This repo is the model weights for our paper "Unleashing In-context Learning of Autoregressive Models for Few-shot Image Manipulation". 

There are four models released in this repo.

- InstaManip-17B-1shot: model trained specifically for 1-shot image manipulation.

- InstaManip-17B-2shot: model trained specifically for 2-shot image manipulation.

- InstaManip-17B-3shot: model trained specifically for 3-shot image manipulation.

- InstaManip-17B-dynamic: model trained for arbitrary amount of exemplar image pairs.

Please refer to the code on [github](https://github.com/BolinLai/InstaManip) for detailed instructions on how to use it.

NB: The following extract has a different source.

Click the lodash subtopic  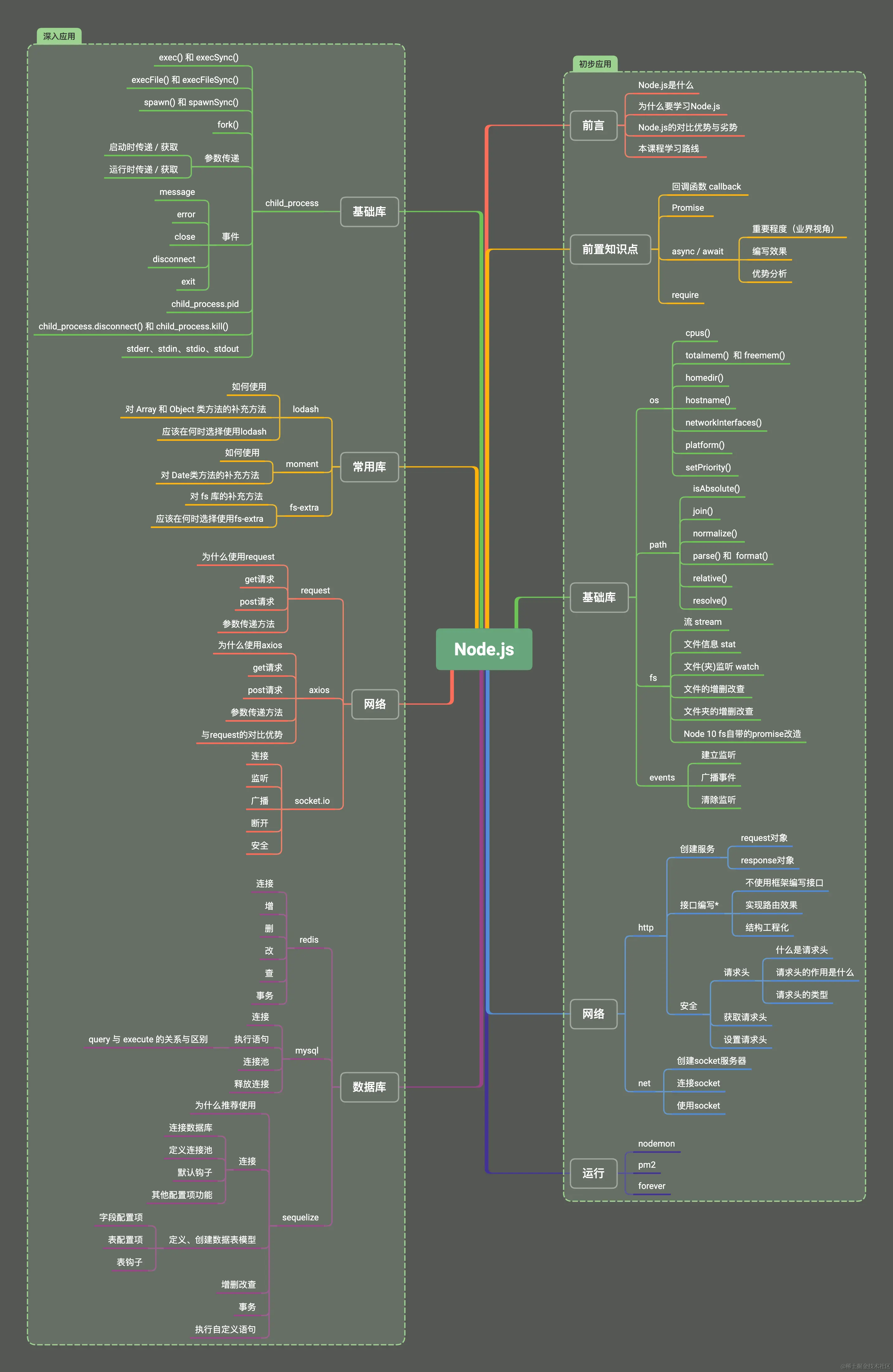click(306, 409)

If you find our paper helpful to your work, please cite with this BibTex.

```BibTex
@article{lai2024unleashing,
  title={Unleashing In-context Learning of Autoregressive Models for Few-shot Image Manipulation},
  author={Lai, Bolin and Juefei-Xu, Felix and Liu, Miao and Dai, Xiaoliang and Mehta, Nikhil and Zhu, Chenguang and Huang, Zeyi and Rehg, James M and Lee, Sangmin and Zhang, Ning and others},
  journal={arXiv preprint arXiv:2412.01027},
  year={2024}
}
```